→ Activity:
Copy out all lines of the records in which the word "Science" appears.

→ Source information:
- Opening Delimiter -
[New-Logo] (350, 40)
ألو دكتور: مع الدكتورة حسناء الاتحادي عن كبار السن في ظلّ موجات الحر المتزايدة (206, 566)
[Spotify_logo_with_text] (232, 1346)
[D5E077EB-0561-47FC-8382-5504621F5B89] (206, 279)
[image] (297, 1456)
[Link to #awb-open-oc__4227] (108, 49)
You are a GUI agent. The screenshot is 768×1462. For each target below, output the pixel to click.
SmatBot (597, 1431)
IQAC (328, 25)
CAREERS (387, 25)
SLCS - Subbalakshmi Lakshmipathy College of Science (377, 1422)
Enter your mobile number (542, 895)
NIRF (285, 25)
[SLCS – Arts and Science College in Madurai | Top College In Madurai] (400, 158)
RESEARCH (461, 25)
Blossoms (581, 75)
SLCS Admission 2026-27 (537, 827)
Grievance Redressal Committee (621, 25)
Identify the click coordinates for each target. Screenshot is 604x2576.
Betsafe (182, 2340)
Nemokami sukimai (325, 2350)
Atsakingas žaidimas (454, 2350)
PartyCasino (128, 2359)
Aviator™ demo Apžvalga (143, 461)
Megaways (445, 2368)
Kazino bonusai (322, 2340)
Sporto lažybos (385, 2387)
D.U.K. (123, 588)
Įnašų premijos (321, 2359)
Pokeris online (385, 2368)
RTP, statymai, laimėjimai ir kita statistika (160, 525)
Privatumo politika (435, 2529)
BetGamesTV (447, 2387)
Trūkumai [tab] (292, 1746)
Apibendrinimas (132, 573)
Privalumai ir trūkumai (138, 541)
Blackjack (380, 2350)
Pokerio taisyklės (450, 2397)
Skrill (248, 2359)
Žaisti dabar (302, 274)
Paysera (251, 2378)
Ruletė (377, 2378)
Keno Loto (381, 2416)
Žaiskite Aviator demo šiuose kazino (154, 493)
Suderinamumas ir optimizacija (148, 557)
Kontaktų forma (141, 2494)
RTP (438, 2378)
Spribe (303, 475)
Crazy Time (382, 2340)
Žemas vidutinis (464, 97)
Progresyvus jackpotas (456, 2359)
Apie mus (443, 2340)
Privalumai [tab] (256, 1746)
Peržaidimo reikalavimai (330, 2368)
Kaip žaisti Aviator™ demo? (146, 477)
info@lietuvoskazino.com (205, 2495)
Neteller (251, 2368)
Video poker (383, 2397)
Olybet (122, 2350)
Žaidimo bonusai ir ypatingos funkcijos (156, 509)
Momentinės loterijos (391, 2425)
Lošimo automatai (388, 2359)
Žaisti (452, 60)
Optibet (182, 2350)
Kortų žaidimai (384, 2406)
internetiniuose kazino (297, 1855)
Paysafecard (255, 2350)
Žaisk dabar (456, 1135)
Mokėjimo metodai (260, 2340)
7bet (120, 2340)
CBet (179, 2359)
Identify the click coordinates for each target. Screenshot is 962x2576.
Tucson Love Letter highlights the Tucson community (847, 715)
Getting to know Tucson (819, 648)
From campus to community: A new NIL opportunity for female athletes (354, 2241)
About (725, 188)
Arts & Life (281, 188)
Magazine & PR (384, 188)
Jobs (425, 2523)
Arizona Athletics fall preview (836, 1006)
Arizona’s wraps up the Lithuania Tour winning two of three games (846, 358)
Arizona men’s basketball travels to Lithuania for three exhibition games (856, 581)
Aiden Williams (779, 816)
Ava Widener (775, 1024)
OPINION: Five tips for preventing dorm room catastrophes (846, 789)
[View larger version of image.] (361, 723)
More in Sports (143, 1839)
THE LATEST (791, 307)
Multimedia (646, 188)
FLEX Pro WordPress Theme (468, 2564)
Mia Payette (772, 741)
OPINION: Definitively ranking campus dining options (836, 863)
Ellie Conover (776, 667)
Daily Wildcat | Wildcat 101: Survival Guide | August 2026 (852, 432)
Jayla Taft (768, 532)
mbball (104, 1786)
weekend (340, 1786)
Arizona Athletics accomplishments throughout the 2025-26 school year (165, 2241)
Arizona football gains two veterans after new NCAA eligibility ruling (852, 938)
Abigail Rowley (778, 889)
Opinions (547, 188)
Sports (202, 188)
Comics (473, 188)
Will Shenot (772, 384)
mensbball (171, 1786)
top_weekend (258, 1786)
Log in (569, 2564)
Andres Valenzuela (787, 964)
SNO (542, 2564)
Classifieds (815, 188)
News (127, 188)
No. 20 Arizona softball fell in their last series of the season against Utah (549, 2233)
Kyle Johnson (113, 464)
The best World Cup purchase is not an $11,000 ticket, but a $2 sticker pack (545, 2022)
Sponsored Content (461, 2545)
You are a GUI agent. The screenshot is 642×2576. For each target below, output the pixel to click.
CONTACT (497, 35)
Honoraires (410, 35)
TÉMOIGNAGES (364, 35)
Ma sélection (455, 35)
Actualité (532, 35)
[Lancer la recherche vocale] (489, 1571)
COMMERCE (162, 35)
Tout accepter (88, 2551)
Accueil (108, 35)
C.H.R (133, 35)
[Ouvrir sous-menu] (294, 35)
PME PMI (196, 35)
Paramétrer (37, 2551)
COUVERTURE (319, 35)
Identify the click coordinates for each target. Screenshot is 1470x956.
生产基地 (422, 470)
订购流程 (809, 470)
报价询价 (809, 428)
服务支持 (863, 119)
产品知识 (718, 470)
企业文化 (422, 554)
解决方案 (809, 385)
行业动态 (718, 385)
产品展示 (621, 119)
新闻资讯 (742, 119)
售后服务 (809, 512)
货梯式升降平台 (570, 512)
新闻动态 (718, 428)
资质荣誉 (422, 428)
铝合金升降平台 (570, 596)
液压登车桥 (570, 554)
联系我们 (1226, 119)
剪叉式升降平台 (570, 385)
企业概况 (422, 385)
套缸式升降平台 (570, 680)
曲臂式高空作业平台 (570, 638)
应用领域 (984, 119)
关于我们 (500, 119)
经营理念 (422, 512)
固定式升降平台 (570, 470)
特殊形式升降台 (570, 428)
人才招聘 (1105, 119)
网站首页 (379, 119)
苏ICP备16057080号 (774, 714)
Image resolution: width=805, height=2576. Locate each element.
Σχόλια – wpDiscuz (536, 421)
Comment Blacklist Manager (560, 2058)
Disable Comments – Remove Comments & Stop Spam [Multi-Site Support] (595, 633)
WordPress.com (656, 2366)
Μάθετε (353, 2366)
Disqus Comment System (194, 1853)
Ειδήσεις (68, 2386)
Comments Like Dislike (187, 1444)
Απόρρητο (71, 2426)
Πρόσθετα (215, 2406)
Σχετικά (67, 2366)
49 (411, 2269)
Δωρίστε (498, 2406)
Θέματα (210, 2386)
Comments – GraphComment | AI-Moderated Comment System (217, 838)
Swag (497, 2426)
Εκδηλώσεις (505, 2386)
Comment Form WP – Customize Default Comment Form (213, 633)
- Closing Delimiter -
→ Answer space:
SLCS - Subbalakshmi Lakshmipathy College of Science (377, 1422)
[SLCS – Arts and Science College in Madurai | Top College In Madurai] (400, 158)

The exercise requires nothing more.